In Brown, the Fourth Circuit found that the ALJ committed numerous errors, including failing to acknowledge the extent of the activities of daily living, stating:
With respect to the first reason for the adverse credibility finding, the ALJ noted that Brown testified to daily activities of living that included “cooking, driving, doing laundry, collecting coins, attending church and shopping . . . The ALJ did not acknowledge the extent of those activities as described by Brown, e.g., that he simply prepared his meals in his microwave, could drive only short distances without significant discomfort, only occasionally did laundry and looked at coins, and, by the time of the second ALJ hearing, had discontinued regular attendance at church and limited his shopping to just thirty minutes once a week. Moreover, the ALJ provided no explanation as to how those particular activities-or any of the activities by Brown-showed that he could persist through an eight-hour workday.873 F.3d at 263.
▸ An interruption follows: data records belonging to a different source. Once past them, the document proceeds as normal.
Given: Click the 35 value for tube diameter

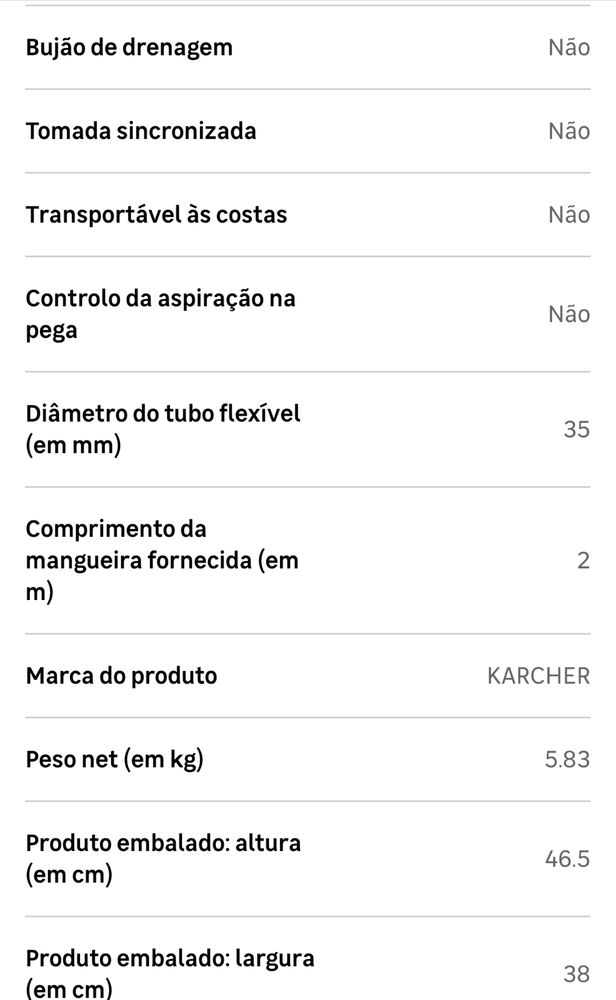Looking at the screenshot, I should tap(576, 429).
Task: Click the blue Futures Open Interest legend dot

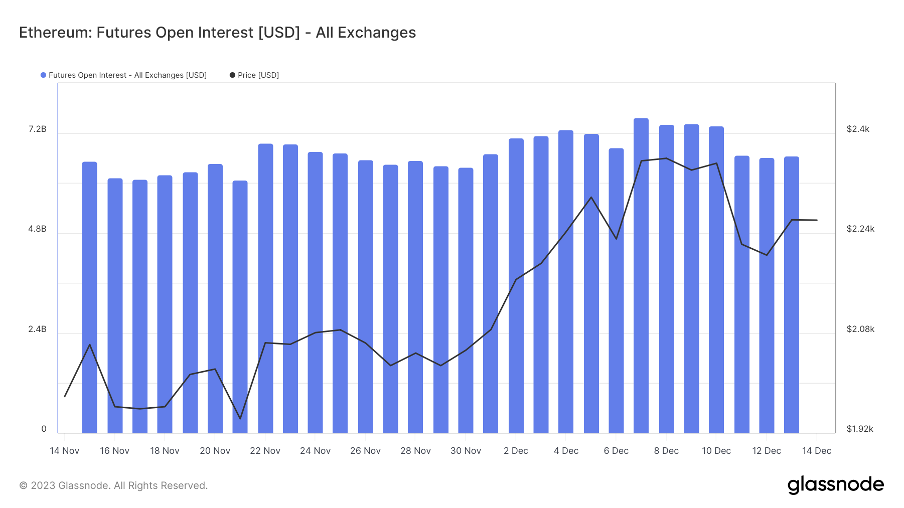Action: (x=43, y=75)
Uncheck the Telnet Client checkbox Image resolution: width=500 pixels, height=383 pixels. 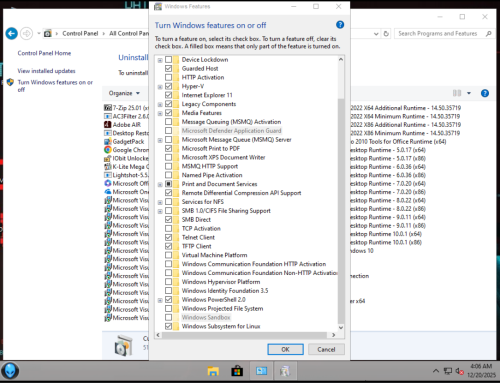(169, 237)
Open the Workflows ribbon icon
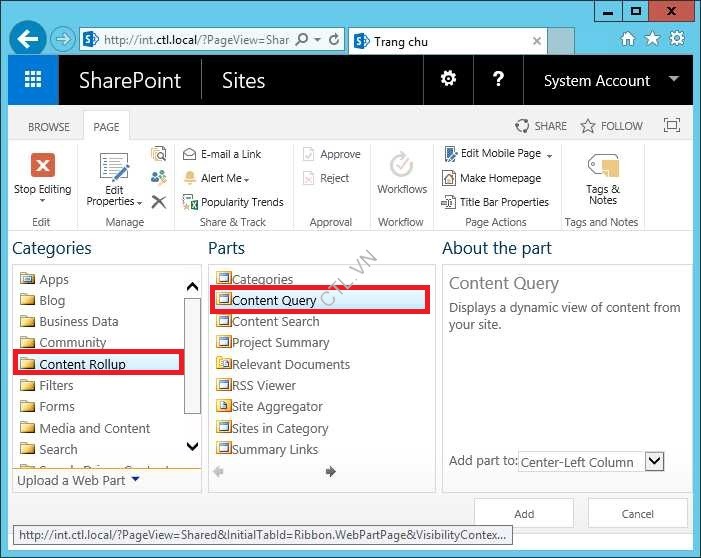 (x=402, y=166)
Here, unlike in Brown, the ALJ's assessment shows he understood Christopher's limits in completing his activities of daily living, including difficulties watching TV and reading, going to social gatherings, and following written instructions. See R. 28-29. The ALJ, with citations to the record, specifically acknowledged that Christopher participates in his activities and is limited in certain regards, and he explained how the restrictions imposed by the ALJ accommodate those limitations. See R. 34-35. Thus, I find that the ALJ did not err in his assessment of Christopher's allegations, and the presiding District Judge should not remand on this basis.
CONCLUSION
For the above reasons, I recommend the presiding District Judge AFFIRM the Commissioner's final decision and DISMISS this case from the Court's active docket.
Notice to Parties
Notice is hereby given to the parties of the provisions of 28 U.S.C. § 636(b)(1)(C):
Within fourteen days after being served with a copy [of this Report and Recommendation], any party may serve and file written objections to such proposed findings and recommendations as provided by rules of court. A judge of the court shall make a de novo determination of those portions of the report or specified proposed findings or recommendations to which objection is made. A judge of the court may accept, reject, or modify, in whole or in part, the findings or recommendations made by the magistrate judge. The judge may also receive further evidence or recommit the matter to the magistrate judge with instructions.
Failure to file timely written objections to these proposed findings and recommendations within 14 days could waive appellate review. At the conclusion of the 14-day period, the Clerk is directed to transmit the record in this matter to the presiding District Judge.
The Clerk shall serve certified copies of this Report and Recommendation on all counsel of record.